The Trades Union Congress (TUC) has asked the government to give “special attention” to the wages of public sector workers in the Mid-Year Review (MYR) of the 2019 Budget that is due to be presented to Parliament next week.
In a statement issued in Accra after a General Council Meeting, the union said “we expect the forthcoming mid-year review to announce policies that will effectively translate the gains in macroeconomic management into real and visible improvements in the living conditions of Ghanaians.”
It repeated its earlier position that although data showed improvements in the economy, “the apparent good sets of macroeconomic statistics are not adequately and visibly reflecting in the lives of the majority of Ghanaians.”
The statement said while the economy was said to be growing, real wages were declining, hence the need for the MYR, which is a requirement of the Public Financial Management Act, 2016 (Act 913), to pay special attention to the amount workers in the country were earning.
“No economy can grow on a sustainable basis if real purchasing power keeps declining.”
“In the public sector, for example, as part of the austerity measures introduced by the IMF-sponsored Extended Credit Facility Programme, salary increases have lagged behind inflation, thereby reversing the gains in real incomes of public sector workers, especially those placed on the Single Spine Salary Structure (SSSS),” the TUC said.
The union added that public sector workers were expecting the forthcoming salary negotiations for 2020 “to reverse this negative trend.”
Public sector wage has been one of the rigidities faced by the government in recent years.
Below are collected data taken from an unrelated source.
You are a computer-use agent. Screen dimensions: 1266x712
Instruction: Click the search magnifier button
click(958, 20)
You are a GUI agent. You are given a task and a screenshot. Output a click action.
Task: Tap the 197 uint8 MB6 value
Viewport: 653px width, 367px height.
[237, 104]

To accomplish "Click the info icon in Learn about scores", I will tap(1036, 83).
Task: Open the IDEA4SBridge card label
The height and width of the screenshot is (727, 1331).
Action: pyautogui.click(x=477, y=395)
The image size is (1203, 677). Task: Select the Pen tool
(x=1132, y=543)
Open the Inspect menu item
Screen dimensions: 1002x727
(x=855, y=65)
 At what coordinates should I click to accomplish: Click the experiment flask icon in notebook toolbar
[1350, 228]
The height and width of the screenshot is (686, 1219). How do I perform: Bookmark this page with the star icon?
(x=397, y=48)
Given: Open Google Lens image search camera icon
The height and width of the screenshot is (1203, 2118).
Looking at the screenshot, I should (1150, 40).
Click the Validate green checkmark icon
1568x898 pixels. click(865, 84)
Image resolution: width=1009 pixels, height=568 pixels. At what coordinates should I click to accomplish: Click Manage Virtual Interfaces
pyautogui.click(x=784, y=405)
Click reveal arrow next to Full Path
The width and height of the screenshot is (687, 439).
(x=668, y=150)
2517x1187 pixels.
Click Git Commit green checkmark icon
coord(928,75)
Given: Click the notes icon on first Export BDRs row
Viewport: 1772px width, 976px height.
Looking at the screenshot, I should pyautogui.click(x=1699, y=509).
The pressure from the compensation bill on public finances manifested strongly last year when it turned out to be one of three criteria that the country missed under the recently concluded ECF programme with the IMF.
In the Memoranda of Financial and Economic Policies (MEFP) sent to the Executive Board of the IMF in March this year, the government said “wages and salaries exceeded the budget target by 0.04 per cent of gross domestic product due to unplanned recruitments and higher-than programmed wage-related allowances.”
Provisional fiscal data released by the Ministry of Finance also showed that in 2018, the public sector compensation bill was GH¢19.6 billion, equivalent to 41.2 per cent of that year’s total revenue and grants and 33 per cent of total expenditure.
As a per cent of tax revenue, the compensation bill, which includes wages and salaries, social contributions, pensions, gratuities and social contribution for the more than 500,000 workers, was 52 per cent, the same as 2017.
The TUC has often said that while the country could be saddled with a bigger compensation bill, real salaries of the majority of workers are small, as a chuck of the bill was consumed by top level managers.
The communiqué added that the people of Ghana were expecting that the improvements in macroeconomic management as shown by the macroeconomic indicators should reflect visibly in their pockets and in their lives.
According to the TUC, Ghanaians were also expecting the government to use the upcoming MYR to announce measures that concretely put the country on a more sustainable path that consolidates the apparent successes in macroeconomic management and ensure that Ghana never returns to IMF for a programme.
It also touched on developments in the conclusion of the IMF programme, the reforms in the banking sector and developments in the local and the international labour front.